Security (2FA, Passkeys)
Enable two-factor authentication, passkeys, and strengthen your Syndic+ account security.
Why strengthen security?#
Your Syndic+ account contains personal information for all co-owners (name, email, contact, financial situation) and confidential syndicate documents. Bill 25 requires security measures appropriate to the sensitivity of the data.
Available authentication methods#
| Method | Security | Usability |
|---|---|---|
| Password alone | ⭐⭐ | ⭐⭐⭐⭐⭐ |
| Password + 2FA (TOTP) | ⭐⭐⭐⭐ | ⭐⭐⭐ |
| Password + 2FA (SMS) | ⭐⭐⭐ | ⭐⭐⭐⭐ |
| Magic link (email) | ⭐⭐⭐ | ⭐⭐⭐⭐⭐ |
| Passkey (biometric) | ⭐⭐⭐⭐⭐ | ⭐⭐⭐⭐⭐ |
Syndic+ strongly recommends passkeys for admins — maximum security and seamless experience (Touch ID, Windows Hello, USB key).
Enable 2FA#
Open settings
Settings → Security → Two-factor authentication.
Pick a method
- Authenticator app (Google Authenticator, 1Password, Authy, etc.) — recommended
- SMS — less secure but simpler for non-technical users
Scan the QR code
With your authenticator app, scan the QR code shown. A 6-digit code appears, refreshed every 30 seconds.
Confirm
Enter the current 6-digit code in Syndic+. Once validated, 2FA is active.
Save the recovery codes
10 single-use codes are generated. Store them somewhere safe (password manager, vault). They let you regain access if you lose your phone.
Enable a passkey#
Settings → Security → Passkeys
Click Add passkey.
Choose the type
- This device: Touch ID on Mac, Windows Hello on PC, PIN/biometric on phone
- Security key: YubiKey, Titan, etc.
- Another device: passkey from a phone (QR code)
Validate biometrically
The browser prompts for confirmation (fingerprint, face ID, PIN). The passkey is created and linked to your account.

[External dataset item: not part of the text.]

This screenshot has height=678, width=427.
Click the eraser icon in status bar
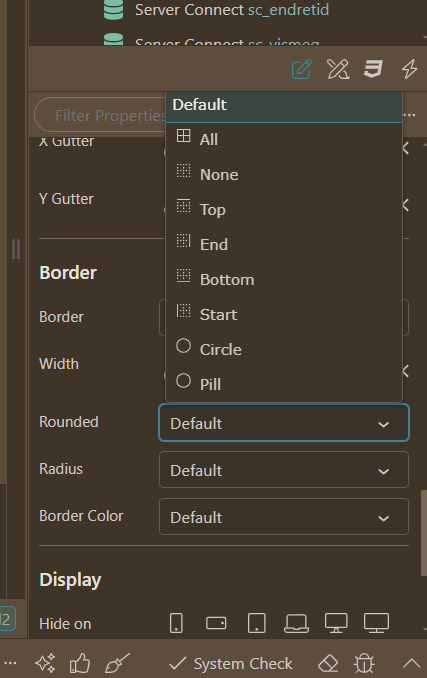tap(328, 663)
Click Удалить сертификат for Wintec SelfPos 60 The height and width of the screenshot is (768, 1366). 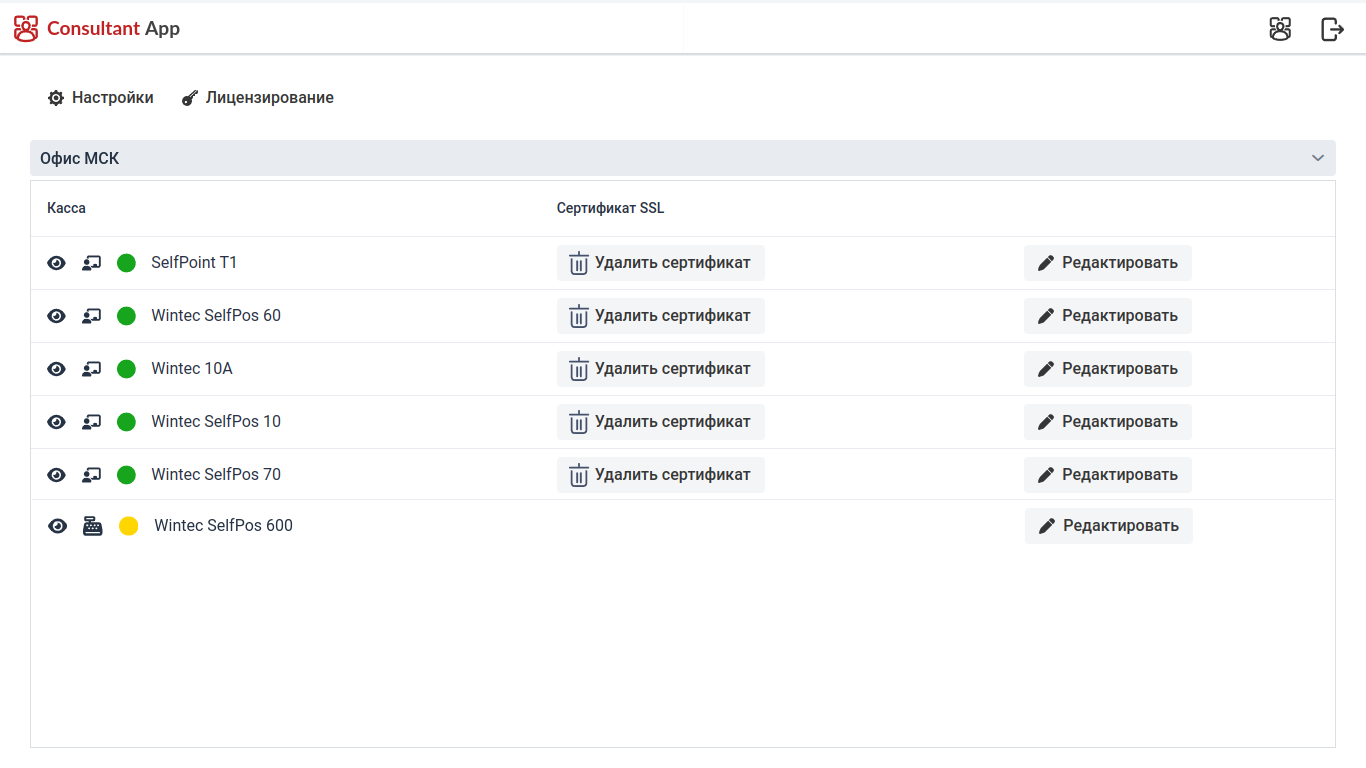coord(660,316)
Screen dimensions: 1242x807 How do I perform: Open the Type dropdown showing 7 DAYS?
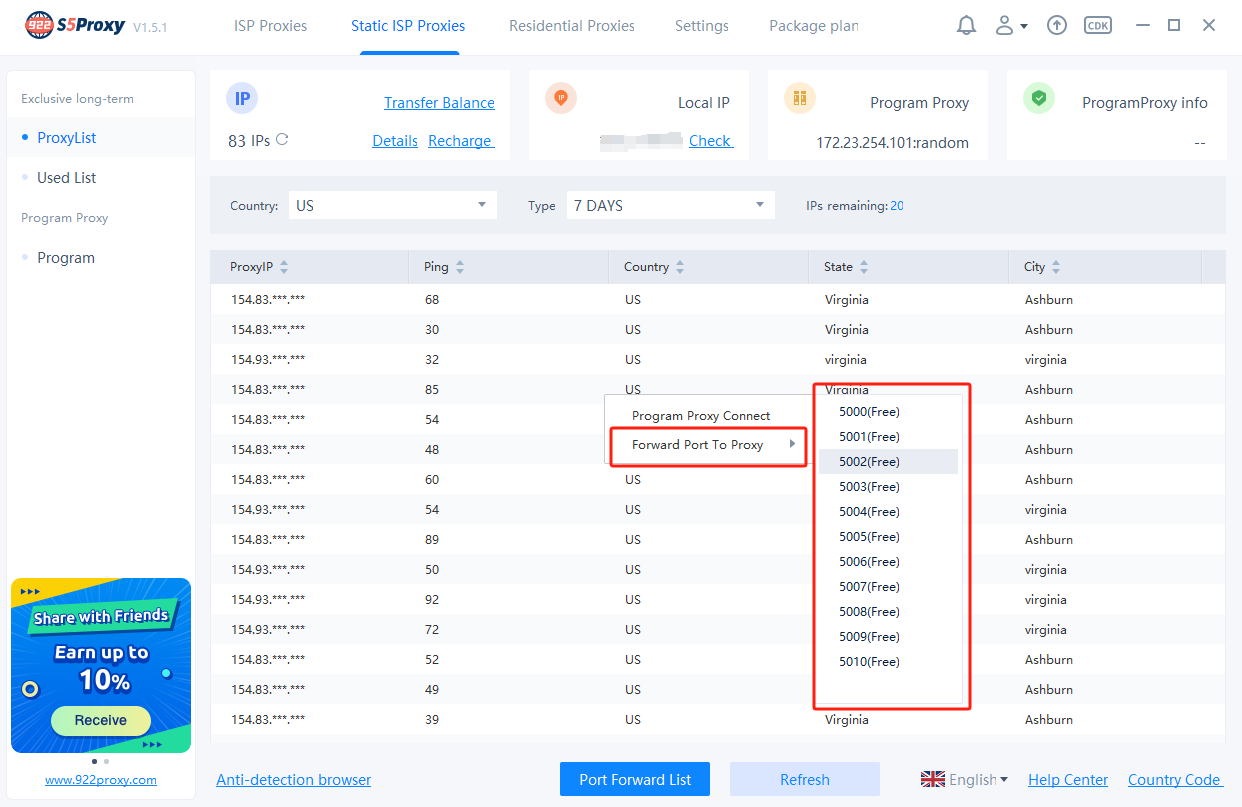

Passkeys sync across your devices via iCloud Keychain (Apple), Google Password Manager (Android/Chrome), or Windows Hello. Sign in from any of your devices.
Third-party apps (Google, Microsoft)#
You can link your account to:
- Microsoft / Entra ID: click Connect Microsoft — secure OAuth 2.0
- Google: click Connect Google
These accounts can replace the password at sign-in if enabled.
Require 2FA for the whole syndicate#
Owners can require 2FA for all board members:
Settings → Syndicate → Bill 25 Compliance → Require 2FA for admins
Members without 2FA are prompted to enable it at their next sign-in.
Requiring 2FA is a best practice under Bill 25, particularly for syndicates of more than 20 units.
Active sessions#
Settings → Security → Sessions shows your active sessions:
- Device (browser, OS)
- IP (approximate, city-level)
- Last activity
Click End this session to sign out remotely from a compromised or forgotten device. Ending all other sessions is useful after a device theft.
Session settings#
- Session duration: 7 days default, configurable (1 to 30 days)
- Max simultaneous sessions: 3 default
- Re-auth for sensitive actions: toggleable (password change, account deletion, ownership transfer)
What to do if compromised#
- Change password immediately
- Revoke all sessions
- Regenerate 2FA recovery codes
- Revoke connected third-party apps (Microsoft, Google)
- Notify the syndicate's Privacy Officer for incident assessment (Bill 25)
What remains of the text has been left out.